Analytics/Archive/Spark/Migration to Spark 3

From Wikitech
This page contains historical information. It may be outdated or unreliable.
The following information is retained only for historical purposes. The migration to spark3 has now been completed for some time.

The Data Engineering team has now upgraded to Spark 3 and no longer supports Spark 2. The official date upon which support ceased was 31 March 2023. The spark3 shuffler service was enabled on 5 July 2023. Please write all future jobs using Spark 3 and by now you should have finished migrating your existing jobs to Spark 3. If you still need help in doing so, please reach out.

If you are using Spark via Wmfdata-Python, you will just need to switch to a conda-analytics environment and Wmfdata-Python will automatically start using Spark 3.

Spark 2 and Spark 3

We have been supporting the execution of both Spark 2 (2.4.4) and Spark 3 (3.1.2) jobs in our Hadoop cluster for some time now. That said, Spark 3 has advantages over Spark 2 in several areas: the usual improvements in performance and security, as well as new features like better Python support (especially using Pandas) and SQL Catalog. So we prefer using Spark 3, also to stay on top of the latest Spark releases.

There can be only one

We have successfully migrated many of our Spark 2 jobs to Spark 3 already, but we are facing an issue. Spark 2 and Spark 3 can not fully co-exist in the same cluster due to the Spark shuffler. The shuffler is a core component of the Spark system for which there can only be 1 version installed per cluster. Right now we’re using the Spark 2 shuffler, because Spark 3 supports it. However, Spark 3 will not work at its full capacity until we pair it with the corresponding Spark 3 shuffler, which has valuable new features like automatic handling of skewed data. Unfortunately, Spark 2 can not run with the Spark 3 shuffler. The spark3 shuffler has now been enabled and the spark2 shuffler has been decommissioned.

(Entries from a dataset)
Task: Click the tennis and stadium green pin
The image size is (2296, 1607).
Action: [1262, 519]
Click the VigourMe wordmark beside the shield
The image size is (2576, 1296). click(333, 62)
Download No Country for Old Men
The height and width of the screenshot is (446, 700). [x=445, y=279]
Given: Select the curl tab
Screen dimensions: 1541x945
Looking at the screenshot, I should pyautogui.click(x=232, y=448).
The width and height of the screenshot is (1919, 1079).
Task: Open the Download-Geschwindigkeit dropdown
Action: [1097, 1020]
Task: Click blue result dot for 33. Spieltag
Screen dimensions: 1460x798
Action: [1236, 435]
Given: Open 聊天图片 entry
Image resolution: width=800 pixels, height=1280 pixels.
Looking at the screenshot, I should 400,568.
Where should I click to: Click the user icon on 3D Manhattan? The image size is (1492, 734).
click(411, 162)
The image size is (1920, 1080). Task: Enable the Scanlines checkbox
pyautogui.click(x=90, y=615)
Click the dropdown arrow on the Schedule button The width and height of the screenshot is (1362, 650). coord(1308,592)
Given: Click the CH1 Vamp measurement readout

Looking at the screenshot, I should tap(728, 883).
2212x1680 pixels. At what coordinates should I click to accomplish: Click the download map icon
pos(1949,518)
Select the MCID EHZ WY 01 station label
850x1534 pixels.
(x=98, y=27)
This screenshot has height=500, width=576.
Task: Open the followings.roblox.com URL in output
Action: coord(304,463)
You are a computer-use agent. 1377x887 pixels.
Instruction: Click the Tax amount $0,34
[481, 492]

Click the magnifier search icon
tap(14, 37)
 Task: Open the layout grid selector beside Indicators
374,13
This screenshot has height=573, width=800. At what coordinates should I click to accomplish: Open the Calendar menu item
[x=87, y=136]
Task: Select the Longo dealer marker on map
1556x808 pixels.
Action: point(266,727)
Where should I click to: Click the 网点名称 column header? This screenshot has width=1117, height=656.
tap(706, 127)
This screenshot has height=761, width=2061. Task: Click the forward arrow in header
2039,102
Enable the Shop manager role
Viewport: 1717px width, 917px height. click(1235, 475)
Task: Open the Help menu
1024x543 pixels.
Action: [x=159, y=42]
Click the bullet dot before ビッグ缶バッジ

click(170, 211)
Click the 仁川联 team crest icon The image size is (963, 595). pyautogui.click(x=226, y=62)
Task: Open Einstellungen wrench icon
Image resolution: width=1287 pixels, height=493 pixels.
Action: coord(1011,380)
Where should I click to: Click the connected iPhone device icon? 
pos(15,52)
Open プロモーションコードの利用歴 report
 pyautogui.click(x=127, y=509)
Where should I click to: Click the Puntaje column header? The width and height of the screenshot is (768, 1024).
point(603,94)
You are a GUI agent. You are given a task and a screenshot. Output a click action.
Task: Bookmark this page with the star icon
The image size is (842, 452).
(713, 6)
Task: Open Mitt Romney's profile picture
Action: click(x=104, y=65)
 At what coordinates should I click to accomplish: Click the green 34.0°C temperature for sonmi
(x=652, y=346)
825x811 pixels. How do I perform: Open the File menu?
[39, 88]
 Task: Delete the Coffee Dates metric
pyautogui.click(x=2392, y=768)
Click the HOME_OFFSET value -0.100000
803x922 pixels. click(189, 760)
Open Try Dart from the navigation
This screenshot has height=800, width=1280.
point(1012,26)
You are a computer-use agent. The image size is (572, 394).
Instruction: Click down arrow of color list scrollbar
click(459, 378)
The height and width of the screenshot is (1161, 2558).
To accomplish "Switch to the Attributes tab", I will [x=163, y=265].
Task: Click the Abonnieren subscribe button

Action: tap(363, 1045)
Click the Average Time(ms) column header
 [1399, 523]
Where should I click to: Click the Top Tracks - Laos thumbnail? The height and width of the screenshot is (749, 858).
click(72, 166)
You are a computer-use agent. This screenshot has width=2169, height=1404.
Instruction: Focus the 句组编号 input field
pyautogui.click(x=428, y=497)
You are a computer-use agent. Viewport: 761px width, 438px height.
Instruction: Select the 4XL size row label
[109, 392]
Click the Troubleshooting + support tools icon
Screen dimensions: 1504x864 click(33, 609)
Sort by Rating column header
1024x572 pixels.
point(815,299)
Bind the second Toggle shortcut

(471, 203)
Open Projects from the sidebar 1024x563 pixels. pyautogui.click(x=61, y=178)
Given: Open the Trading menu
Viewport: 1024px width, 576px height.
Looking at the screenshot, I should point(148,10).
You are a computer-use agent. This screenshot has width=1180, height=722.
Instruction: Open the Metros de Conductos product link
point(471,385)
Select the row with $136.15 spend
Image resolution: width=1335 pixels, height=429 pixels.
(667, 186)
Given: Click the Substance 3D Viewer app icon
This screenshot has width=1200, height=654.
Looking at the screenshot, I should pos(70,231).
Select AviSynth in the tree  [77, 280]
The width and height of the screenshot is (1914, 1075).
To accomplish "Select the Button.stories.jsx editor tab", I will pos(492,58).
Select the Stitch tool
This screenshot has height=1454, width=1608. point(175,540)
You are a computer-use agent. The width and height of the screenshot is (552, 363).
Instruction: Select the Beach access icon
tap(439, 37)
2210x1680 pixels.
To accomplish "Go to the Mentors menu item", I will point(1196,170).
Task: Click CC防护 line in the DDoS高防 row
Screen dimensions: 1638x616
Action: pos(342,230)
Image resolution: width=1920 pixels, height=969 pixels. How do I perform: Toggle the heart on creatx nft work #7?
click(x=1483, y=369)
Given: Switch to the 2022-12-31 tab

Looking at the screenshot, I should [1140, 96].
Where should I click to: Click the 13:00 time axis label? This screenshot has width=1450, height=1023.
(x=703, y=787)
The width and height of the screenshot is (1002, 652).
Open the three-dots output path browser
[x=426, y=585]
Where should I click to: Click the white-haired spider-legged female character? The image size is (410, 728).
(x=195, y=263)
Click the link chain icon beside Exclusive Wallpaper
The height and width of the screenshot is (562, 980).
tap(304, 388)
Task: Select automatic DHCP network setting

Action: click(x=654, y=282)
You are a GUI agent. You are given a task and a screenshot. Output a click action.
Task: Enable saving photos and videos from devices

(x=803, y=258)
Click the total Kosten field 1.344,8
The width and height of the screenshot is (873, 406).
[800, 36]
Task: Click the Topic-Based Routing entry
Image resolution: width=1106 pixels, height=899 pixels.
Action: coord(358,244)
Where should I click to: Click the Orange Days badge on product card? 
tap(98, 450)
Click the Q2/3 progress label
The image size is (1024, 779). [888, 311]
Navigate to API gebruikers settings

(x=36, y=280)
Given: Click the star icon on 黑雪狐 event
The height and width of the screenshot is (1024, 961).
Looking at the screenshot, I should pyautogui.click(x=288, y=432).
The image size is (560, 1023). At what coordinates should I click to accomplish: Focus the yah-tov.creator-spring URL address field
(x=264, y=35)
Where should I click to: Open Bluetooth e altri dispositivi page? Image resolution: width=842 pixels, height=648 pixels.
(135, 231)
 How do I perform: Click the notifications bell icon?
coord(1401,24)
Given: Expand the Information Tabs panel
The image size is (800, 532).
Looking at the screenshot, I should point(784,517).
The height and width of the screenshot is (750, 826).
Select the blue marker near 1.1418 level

→ Task set:
A - Quote the Spark 3 migration page from "We have been" through "latest Spark releases.", including both ends.
B - According to the Spark 3 migration page, on what date did official support for Spark 2 end?
C - Rewrite the paragraph of the Spark 3 migration page that begins "We have been supporting the execution" as a short bulleted list that keeps its main facts.
You won't need the listing for any of this work.

→ Solutions by task:
A -
We have been supporting the execution of both Spark 2 (2.4.4) and Spark 3 (3.1.2) jobs in our Hadoop cluster for some time now. That said, Spark 3 has advantages over Spark 2 in several areas: the usual improvements in performance and security, as well as new features like better Python support (especially using Pandas) and SQL Catalog. So we prefer using Spark 3, also to stay on top of the latest Spark releases.

B - 31 March 2023

C -
- The Hadoop cluster has been running both Spark 2 (2.4.4) and Spark 3 (3.1.2) jobs for some time.
- Spark 3 improves on Spark 2 in performance and security.
- It adds new features such as better Python support (especially with Pandas) and SQL Catalog.
- Spark 3 is preferred, partly to keep up with the latest Spark releases.